This looking and listening—a state of active and ongoing perceptivity, receptivity, and activity—introduces the prophetic mode of the book. Macfarlane constantly calls himself and the readers to look, to listen, to, above all, pay attention. These calls come from within himself, as when he receives his son’s question or when he is tempted toward despair and dismay. They also come from outside himself. Macfarlane’s companions and guides all demand, either in words or their state of being, that he reconsider, reimagine, and reorder his usual modes of operating in the world. “How we imagine the matter of water matters,” he says (184). He also inhabits the planes of past, future, and the living present simultaneously, in much the same way that the Old Testament prophets did. Remember, they cry. Remember—and hope. Let the past and the future shape your present. Let them shift your gaze and change your perspective, along with your actions

In these senses, Macfarlane employs what Walter Brueggemann would call the “prophetic imagination.” The prophets, argues Brueggemann, speak of “issues [that] are the same: the world we have trusted in is vanishing before our eyes and the world that is coming at us feels like a threat to us and we can’t quite see the shape of it.” In doing so, they hold the past and future in mind to speak compellingly to the present. They address their listeners with “fearless truth telling, fierce hope, and disarming language that can break through ‘human hearts and human hurt.’”
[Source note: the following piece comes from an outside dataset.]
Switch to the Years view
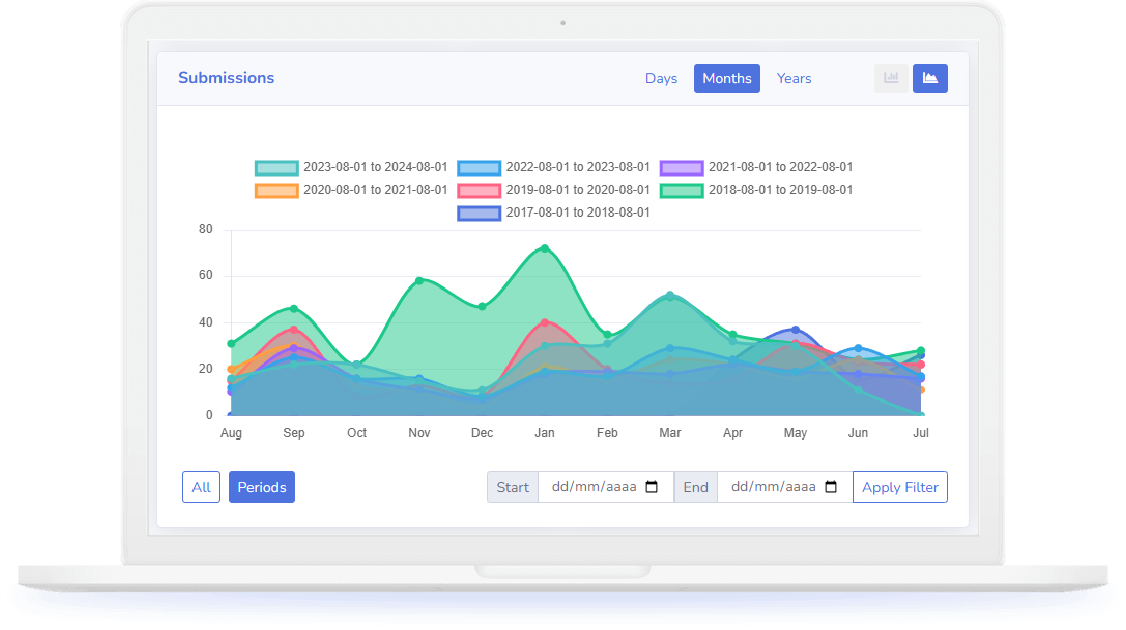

Macfarlane’s work excels in the prophetic mode. His book begins in the deep past: a river is born. It ends in an imagined future: his children come to bless the river and the land and him by depositing his ashes in the spring near his home. In the present—fearless truth telling, fierce hope in spite of doubt and despair, disarming language. 

All of this—the attentive looking, listening, and heeding; the three streams of past, present, and future; and the “triple rhymes of life, death, and revival” (278)—come to a head when Macfarlane stands at the precipice of the Gorge, a final section of rapids on the Mutehekau Shipu. It cannot be traversed by kayak or canoe; it roars and devours like some monster out of The Odyssey. It can only be gazed at from a somewhat safe vantage point. There, on that precipitous edge, Macfarlane understands:

“I am looking into a mouth, an immense river-maw that pours between the jaws of the Gorge, and I see that this mouth has a tongue, a vast green-white tongue which tapers and glides to its tip right at my feet, and I hear speech is tumbling out of this mouth, has been tumbling out of it since the old ice left, and that this is a place where ghost-realms of times past and future overlap with one another, each transparent to the other, and I try to peer right and left into these laminar worlds but the river-mouth and its river-voices hold me in this one here …” (294).
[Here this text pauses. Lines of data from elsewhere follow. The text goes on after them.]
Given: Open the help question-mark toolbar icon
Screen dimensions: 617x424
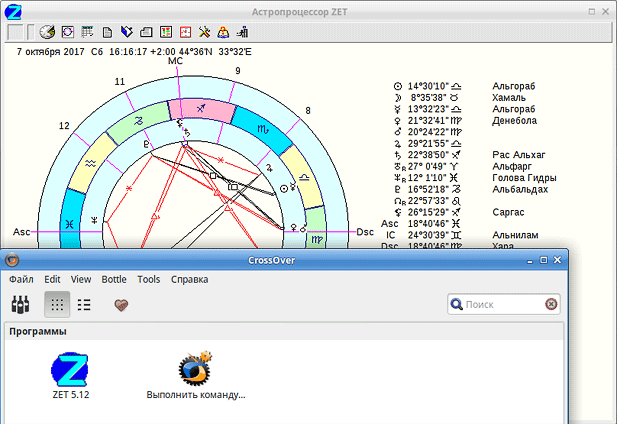Looking at the screenshot, I should pos(223,32).
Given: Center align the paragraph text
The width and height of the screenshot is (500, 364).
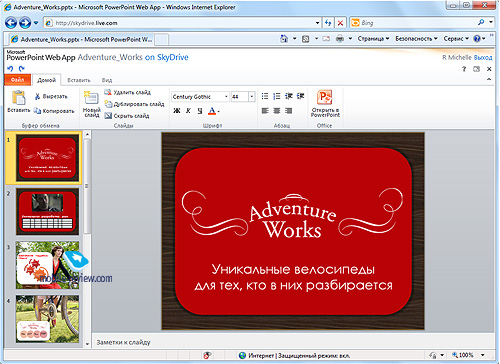Looking at the screenshot, I should point(277,111).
Here, in the fragile present, where hope sometimes is a thing with feathers. But sometimes, it is an overwhelming, awe-inspiring river. And sometimes, sometimes, it is an ancient tiny spruce “growing among grass and myrtle, in a handkerchief-size pocket of earth lichen that the wind has gathered on the camel’s hump of bedrock on which I’m standing. … It is a miniature World Tree. It is l’arbre sacré. It is resistance” (283–284). 

So resist. The world as it is does not have to remain as it is. It can be changed—by law, and by imagination. Look at the world and all its wonders. Listen to what they have to say. Be amazed. Seek their good, for in their good flourishing is abundant hope and overflowing life for both the human and more-than-human.

Erin Beasley

Erin Beasleywrites and edits for The Austin Stone Community Church. Her recent projects include a family guide on the armor of God, a Bible study on Habakkuk, and preschool curriculum. You can follow her work on her website or on Instagram.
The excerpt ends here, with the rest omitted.